**PARTS OF THE EXERCISE**.
1. Repeat the text of the passage on the Kolipinski family between "The Kolipinski family was" and "their generous gifts.", inclusive.
2. Using the passage on the Kolipinski family, answer these questions:
(a) In what year was Leopold Kolipinski born?
(b) From which university did Louis graduate in 1883?
(c) Whom did the young doctor marry at St. Mary's in 1902?
3. Resume the passage on the Kolipinski family after its final sentence and continue it.

**PAGE TEXT**.
=== Section Start ===
The Kolipinski family was among the earliest members of St. Mary’s congregation and contributed much to adorn the church we know today. The sculpted Carrera marble altar rail and the prominent sanctuary apse triptych window from Munich of angels holding the “Mater Dei” banner are the most visible of their generous gifts.
Leopold Kolipinski was born in 1822 in Ksiaz, Poland, then part of the Kingdom of Prussia. He immigrated to the United States in 1852 with Maria Montz and they wed soon thereafter. She was from Prussia. He was a cabinetmaker and set up shop in St. Mary’s neighborhood in a variety of locations over the years, and then finally in the 600-Block of I (Eye) Street, NW, where the Kolipinski family would have a base well into the Twentieth Century.Regarding Louis, it is exceptional to note that in the 1870s and 1880s, on Leopold’s earnings as a cabinetmaker, he was able to send his son to Gonzaga College High School, the National College of Pharmacy, and then to Georgetown University to study medicine, where Louis graduated in 1883.
The young doctor married Ella Soehngen, the daughter of German immigrants from Mainz and Prussia, in a lavish wedding at St. Mary’s in 1902. Washington’s society pages were replete with descriptions of the wedding party (a who’s-who of original St. Mary’s families), attendees, fashions, music, and the beautifully decorated church. “The Washington Times” article carries one of the few mentions of the old vault lights now unused that are still faintly visible way up along the arches of the side aisles, “St. Mary’s was beautifully illuminated with electric lights that studded the gothic ceiling.”
=== Section End ===
**RAW DATA**.
=== Section Start ===
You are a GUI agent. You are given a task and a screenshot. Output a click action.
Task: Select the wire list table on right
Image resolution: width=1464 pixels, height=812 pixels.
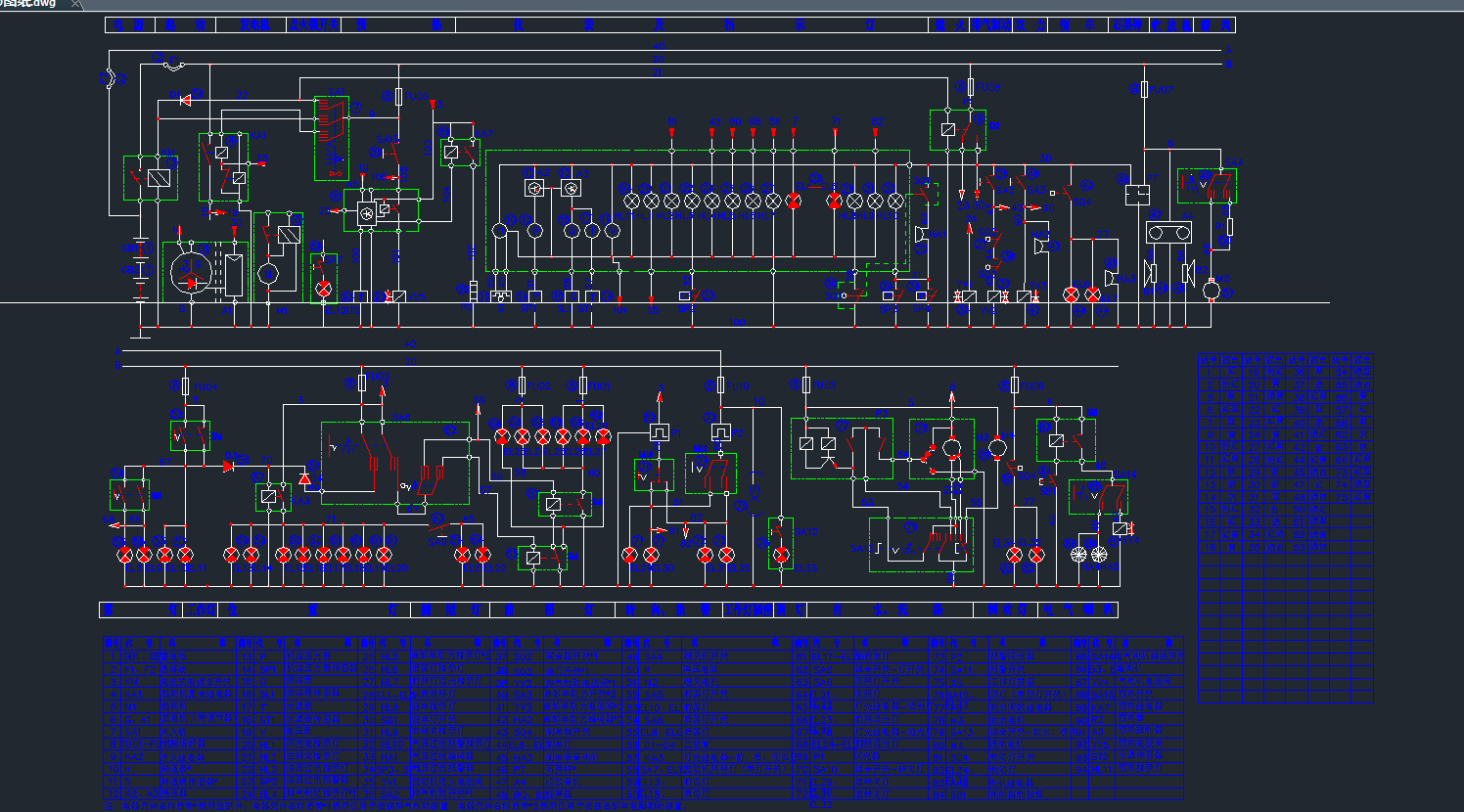(x=1285, y=528)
=== Section End ===
**RESULTS OF THE TASKS**.
1.
The Kolipinski family was among the earliest members of St. Mary’s congregation and contributed much to adorn the church we know today. The sculpted Carrera marble altar rail and the prominent sanctuary apse triptych window from Munich of angels holding the “Mater Dei” banner are the most visible of their generous gifts.

2.
(a) 1822
(b) Georgetown University
(c) Ella Soehngen

3.
Louis set up his medical practice at home, where he remained at Sixth and I Streets until his sudden death in 1914. Newspaper articles reporting academic awards show the young Kolipinski children enrolled at St. Mary’s School, under the tutelage of the School Sisters of Notre Dame, where they excelled. He had six: Amelia (1903 -- 1987), Henrietta (1904 – 1980), Ottilie (1905 -- 1929), Elinore (1905 – 1955), Louis (1907 -- 1951), and Andrew (1910 – 1931), all baptized in the new St. Mary’s church. The family remained at number 631 well after Louis died until leaving St. Mary’s neighborhood in 1925 to live in their new big home with wraparound porches on Ingomar Street in Chevy Chase. Dr. Kolipinski was a fixture at St. Mary’s during his life. The records are replete with health and medical refences to him tending parishioners.
Dr. Kolipinski was doing quite well in the circles of medicine in the District of Columbia. Here, though, his success story in the city merges with so many who came before and after him… in real estate speculation. The young Kolipinski was heavily engaged in land acquisition and sales in many different parts of Washington. He owned lucrative commercial footage along Pennsylvania Avenue downtown, apartment buildings in some of the city’s fashionable neighborhoods, and a vast land tract ripe for development near Ft. Totten and Catholic University. He even sold the city government the land it purchased for its fine Art Deco style 1939 Municipal Building at Judiciary Square. Washington was and is a place where land has great value, and this real estate was rapidly appreciating in Kolipinski’s time.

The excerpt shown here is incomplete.